Mas de forma geral, o roteiro alterna entre bons e maus momentos. Bons, quando o roteiro cria situações criativas para adaptar sequências de ação (por vezes datadas da época dos livros), como a ótima sequência do jornalista Louzeiro (Bruce Gomlevsky, perfeito) ou a montagem do ataque à Raquel (Bruna Cavalieri). Maus, quando temos o uso excessivo de flashbacks que mais atrapalham do que causa a confusão esperada no expectador, as soluções extremamente simples para os mistérios do roteiro e um final anticlímax que te faz suspirar de decepção. Mas, talvez a maior causa dos problemas de "O Escaravelho do Diabo" seja a direção inexperiente que falha em unir tantos elementos e conceitos com o dinamismo esperado do gênero de suspense. Talvez um esmero ainda maior na direção pudesse resultar em uma obra-prima do cinema nacional, mas isso fica para a outra oportunidade.
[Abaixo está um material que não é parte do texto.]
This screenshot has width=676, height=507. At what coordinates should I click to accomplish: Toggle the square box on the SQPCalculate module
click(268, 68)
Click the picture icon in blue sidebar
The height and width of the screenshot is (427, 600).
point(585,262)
De toda forma, ficam aqui os méritos para "O Escaravelho do Diabo" pela coragem de enveredar para um gênero tão pouco explorado em solo brasileiro como o suspense, principalmente em se tratando de um filme infanto-juvenil sobre Serial Killers (!?!) e fazendo um trabalho decente com ele, a despeito das falhas mencionadas. E fica aqui a torcida para que mais obras do gênero peguem carona na iniciativa de Milani e Cia, corrigindo os seus problemas e levando o cinema brasileiro para um novo patamar.